Valores para se orgulhar

O ano era 2012, e em uma das visitas que faço a casas, centros, tendas, templos e terreiros, estive em um localizado na Tijuca, na zona norte do Rio de Janeiro. Era um terreiro de Umbanda, bem intimista e que não utilizava os tradicionais atabaques em sua ritualística, o que é pouco usual. O ambiente era calmo, sereno e até mesmo silencioso. Havia um pequeno grupo de pessoas, que aguardava pelo início da sessão.

Daquela visita, recordo de um momento muito marcante, até hoje. Quando o médium incorporou o Caboclo da Lua, fui reverenciá-lo e, como gesto de respeito, abaixei minha cabeça à sua frente. Nessa hora, a entidade que ali estava, segurou firme o meu queixo e o ergueu de volta, dizendo: “Levante a cabeça, meu filho. Tenha orgulho de quem você é e o que você representa”. Fiquei muito emocionado com aquelas palavras e com o significado delas.

A Umbanda e o Candomblé são baseados no amor ao próximo, na caridade, na fé pelo bem e para o bem, valores que tanto faltam em nossa sociedade.

O que encontramos nas religiões de matriz africana é uma convivência harmônica onde as diferenças são respeitadas. Aquele que chega em um terreiro precisando de apoio, de uma palavra amiga, em busca de ajuda espiritual, será bem recebido independentemente da cor da pele, condição social, econômica, nível educacional, orientação sexual e, até mesmo, da religião a qual essa pessoa professa.

Todos que buscam um terreiro de boa-fé são bem-vindos. A mediunidade trabalha em afinidade com nossos irmãos para ajudar aqueles que chegam angustiados, desanimados e, até mesmo, desesperados.

A espiritualidade, através do corpo mediúnico, trabalhará para ajudar aos que tanto precisam.
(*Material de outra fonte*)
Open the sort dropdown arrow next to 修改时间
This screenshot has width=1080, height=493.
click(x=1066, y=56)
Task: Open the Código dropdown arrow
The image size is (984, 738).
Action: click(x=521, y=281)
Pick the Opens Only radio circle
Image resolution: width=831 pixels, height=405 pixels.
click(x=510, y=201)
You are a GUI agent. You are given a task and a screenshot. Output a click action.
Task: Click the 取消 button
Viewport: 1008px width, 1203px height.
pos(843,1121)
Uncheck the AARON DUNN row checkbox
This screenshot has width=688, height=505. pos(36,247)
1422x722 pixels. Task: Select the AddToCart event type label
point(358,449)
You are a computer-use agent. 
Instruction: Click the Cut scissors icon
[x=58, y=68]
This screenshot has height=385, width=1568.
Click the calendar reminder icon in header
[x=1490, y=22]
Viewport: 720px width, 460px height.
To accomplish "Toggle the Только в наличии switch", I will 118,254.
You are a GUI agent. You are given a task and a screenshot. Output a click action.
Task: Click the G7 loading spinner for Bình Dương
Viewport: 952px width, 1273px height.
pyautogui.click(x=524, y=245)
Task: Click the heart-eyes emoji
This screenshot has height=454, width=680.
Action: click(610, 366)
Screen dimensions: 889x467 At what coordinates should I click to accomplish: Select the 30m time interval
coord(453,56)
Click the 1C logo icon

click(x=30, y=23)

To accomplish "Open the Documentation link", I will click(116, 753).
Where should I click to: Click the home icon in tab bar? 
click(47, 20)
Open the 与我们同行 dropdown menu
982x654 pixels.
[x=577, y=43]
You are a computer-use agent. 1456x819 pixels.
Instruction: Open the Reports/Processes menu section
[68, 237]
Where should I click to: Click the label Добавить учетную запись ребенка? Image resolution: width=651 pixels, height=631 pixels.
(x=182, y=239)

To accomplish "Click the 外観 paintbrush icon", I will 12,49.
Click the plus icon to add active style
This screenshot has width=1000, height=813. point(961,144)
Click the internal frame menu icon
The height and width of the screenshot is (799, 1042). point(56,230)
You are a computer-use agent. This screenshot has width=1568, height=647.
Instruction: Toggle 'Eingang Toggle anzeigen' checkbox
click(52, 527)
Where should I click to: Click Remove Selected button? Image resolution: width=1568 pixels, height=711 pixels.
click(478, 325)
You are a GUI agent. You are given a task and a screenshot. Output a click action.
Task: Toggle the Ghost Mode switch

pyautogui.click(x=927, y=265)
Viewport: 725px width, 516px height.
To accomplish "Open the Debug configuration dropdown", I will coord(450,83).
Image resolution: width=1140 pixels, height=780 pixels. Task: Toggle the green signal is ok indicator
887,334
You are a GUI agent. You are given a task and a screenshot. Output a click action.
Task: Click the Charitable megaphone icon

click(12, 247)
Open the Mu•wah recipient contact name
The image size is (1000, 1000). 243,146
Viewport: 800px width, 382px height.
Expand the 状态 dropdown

E, após toda essa comunhão entre o médium, a pessoa assistida e o astral, ninguém tentará converter aquele que foi ajudado, marcando, talvez, a maior diferença entre a nossa fé e as demais religiões.

Quando pensamos na sociedade em que vivemos é fácil perceber o quanto estão em falta os valores que são transmitidos para nós, em nossos terreiros.

Enquanto a nossa sociedade atual é ditada pelo materialismo exacerbado, a nossa religião foi fundada com a missão de se praticar a caridade, ajudando ao próximo que tanto precisa.

Se de um lado, no Brasil de hoje, o desrespeito aos mais experientes é a regra geral, com idosos sendo abandonados por suas famílias e descartados como um objeto sem valor, do outro, em nossos terreiros, pedimos a benção aos mais velhos por respeito a sua sabedoria e trajetória.

Enquanto a intolerância encontrou guarida e um ambiente propício para se propagar nas redes sociais, em nossas casas somos recebidos com carinho e vemos a convivência em harmonia, como regra, entre os diferentes.

Precisamos resgatar a verdadeira alma do brasileiro. Voltar a sorrir e confraternizar com nossos amigos e familiares. Se colocar no lugar de quem está passando por um momento difícil e estender a mão. Valorizar as pessoas por seu caráter e não pré-julgar alguém por sua crença, origem ou condição financeira.

Por isso, meus irmãos, falo com convicção: está na hora de reafirmarmos nossas crenças e valores. Não só por nós, mas pelo bem de nossa sociedade. Precisamos ter orgulho daquilo que somos e representamos. Orgulho da nossa fé!